If you want to use your strategy, there are some issues that need to be accounted for
- when you use diff for the evaluation of the derivative, the output vector is one element shorter than the input. For this reason, every time you evaluate the nth order derivative, you must rebuild the x vector. I update the vector xd in the loop, having as coordinates the midpoints of the vector at the precedent iteration.
- the evaluation of the derivative at the point a is not "exact" if you dont use analytical functions but only numerical vectors.
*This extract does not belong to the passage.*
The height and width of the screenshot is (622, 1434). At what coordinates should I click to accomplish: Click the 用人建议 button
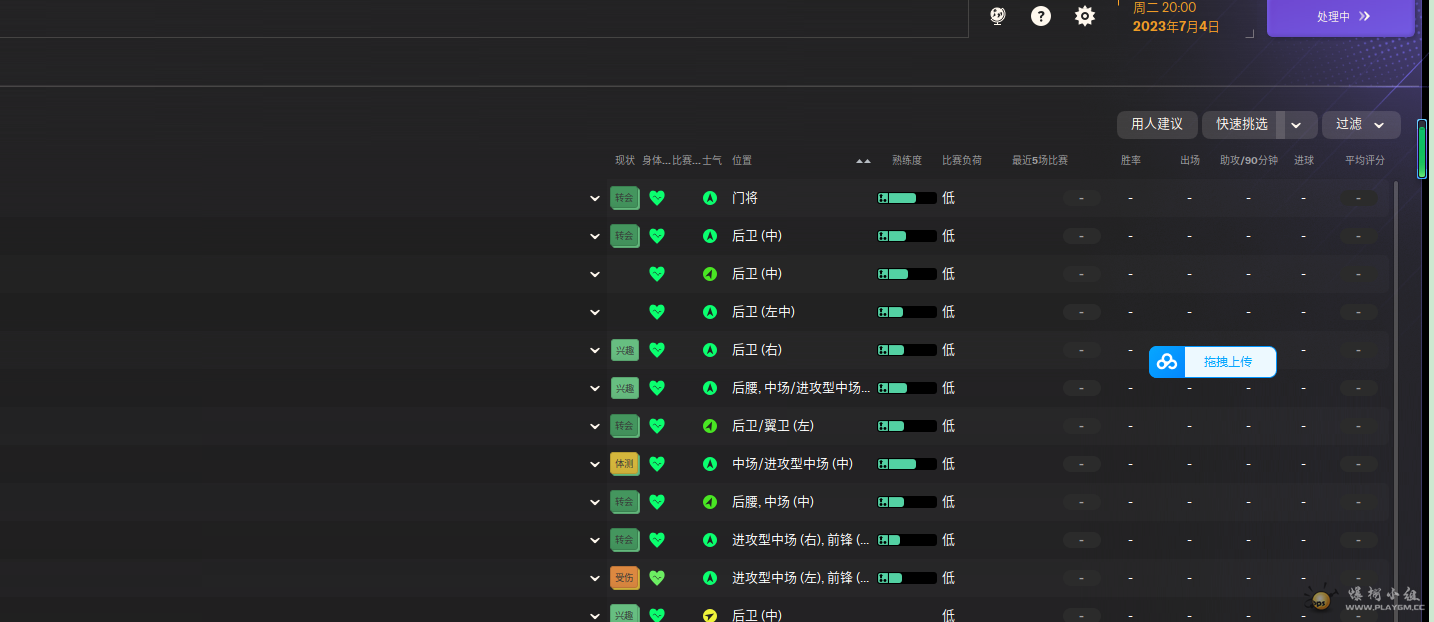(1157, 125)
So I used an approximate evaluation looking for the first xd coordinate larger than or equal to a
clear all, close all
x = 0:2000;
y = nthroot(x,3);
a = 1728;
N = 5;
fig=figure();
set(fig,'color','white')
plot(x,y,'LineWidth',2);
grid on
xlabel('x')
ylabel('y')
% derivate function
dy = y;
% x vector
xd = x;
% preallocation
yEst = zeros(size(x));
for n = 0:N
% find the first element in xd such that xd >= a
idx = find(xd >= a,1,'first');
yEst = yEst+dy(idx)*(x-a).^n/factorial(n);
% update the array with numeric derivative
dy = diff(dy)./diff(xd);
% update the xd vector using midpoints (each derivative it has one
% point less than the original vector)
xd = (xd(2:end)+xd(1:end-1))/2;
end
figure(fig), hold on
plot(x,yEst,'r-','LineWidth',2)
legend('Actual Function','Taylor Series Expansion')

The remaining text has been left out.